Literature at a Glance
A guide to this month’s studies.
- Carotid stenting is equivalent to endarterectomy in carotid artery stenosis.
- Idiopathic ventricular fibrillation is associated with early repolarization.
- Aggressive LDL and blood pressure management may benefit diabetic patients.
- Treatment of hypertension in patients older than age 80 improves outcomes.
- Length of stay predicts mortality in pulmonary embolism patients.
- Poor symptom control and lack of family support during end-of-life hospital stays.
- Potentially inappropriate medication use in hospitalized elders is common.
- Steroids may not help in pediatric meningitis.
- PCI and CABG may be equivalent in the treatment of left main disease.
Is Stenting or Endarterectomy Best for Carotid Artery Stenosis?
Background: Patients with moderate to severe symptomatic carotid artery stenosis and those with severe asymptomatic carotid stenosis benefit from carotid endarterectomy. Carotid stenting may provide an alternative therapy, but the long-term protection against stroke compared with endarterectomy is unclear.
Study Design: Prospective randomized trial.
Setting: 29 centers in the United States.

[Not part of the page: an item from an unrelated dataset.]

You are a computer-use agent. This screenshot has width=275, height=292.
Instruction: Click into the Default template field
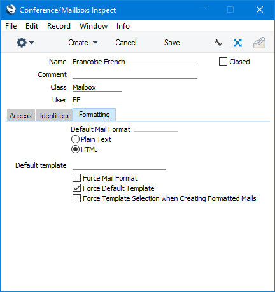click(119, 165)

Synopsis: This article reports the long-term (three years) follow-up of the SAPPHIRE trial, published in 2004, which compared carotid stenting to endarterectomy in patients at high surgical risk. In that trial, 334 patients randomized to either stenting or endarterectomy had similar outcomes at one year. Patients were followed for three years with death and major cardiovascular events as endpoints.

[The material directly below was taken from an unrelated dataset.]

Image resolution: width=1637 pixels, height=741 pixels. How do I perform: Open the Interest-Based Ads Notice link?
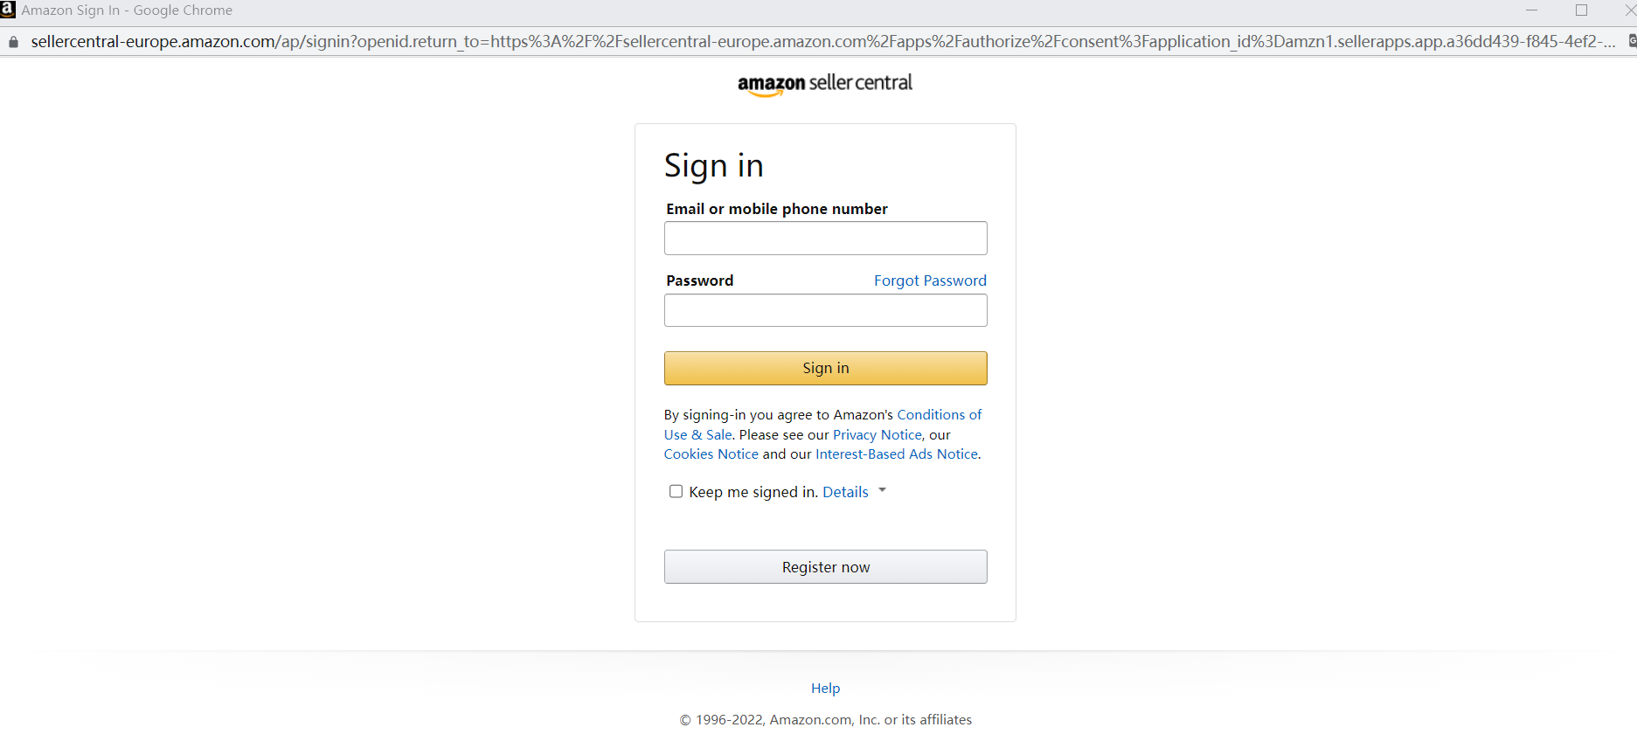pos(896,454)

Rates of stroke at three years were approximately 10% with an overall death rate of approximately 20%. There was no difference between carotid stenting and endarterectomy with regards to death, stroke, or other cardiovascular outcome.
Notably, follow-up was not complete (78%), a specific type of stenting procedure was used, and the patient population was at high risk for surgical complications. Therefore, results may not be applicable in other centers or in other patient populations. Yet, this trial provides follow-up, long-term evidence that carotid stenting may be a viable alternative to endarterectomy in patients with carotid artery stenosis.
Bottom line: Carotid stenting and endarterectomy had similar outcomes at three years in high-risk patients with carotid artery stenosis.
Citation: Gurm HS, Yadav JS, Fayad P, et al. Long-term results of carotid stenting versus endarterectomy in high-risk patients. N Engl J Med. 2008;358:1572-1579.
Is Early Repolarization on EKG Associated with Sudden Cardiac Arrest?
Background: Electrocardiographic early repolarization, defined as elevation of the QRS-ST junction of at least 0.1mV from baseline in the inferior or lateral leads (manifested as slurring or notching), occurs in 1% to 5% of patients. It is considered benign, but experimental studies have suggested it may be arrhythmogenic.
Study Design: Prospective case-control.
Setting: 22 international tertiary care centers.
Synopsis: Case subjects were less than 60 years of age and were resuscitated after ventricular fibrillation (VF) arrest ultimately deemed idiopathic. All had normal echocardiograms, no evidence of coronary artery disease, and no repolarization abnormalities (including Brugada and long-QT). Of 206 patients, 31% had early repolarization on EKG, versus only 5% in controls without heart disease. In case subjects with prior EKGs, early repolarization was proven to be pre-existing.
The mean magnitude of J-point elevation was 2 mm in cases versus 1.2 mm in controls, and in cases this magnitude increased during later episodes of arrhythmia. Electrophysiologic mapping showed that ectopy originated at sites concordant with the location of abnormal repolarization. During five years of follow-up, arrhythmic recurrence was twice as common in cases with early repolarization.
Although long-term observational studies of persons with early repolarization have shown a benign natural course, this study may change our approach to those with syncope or a family history of sudden death.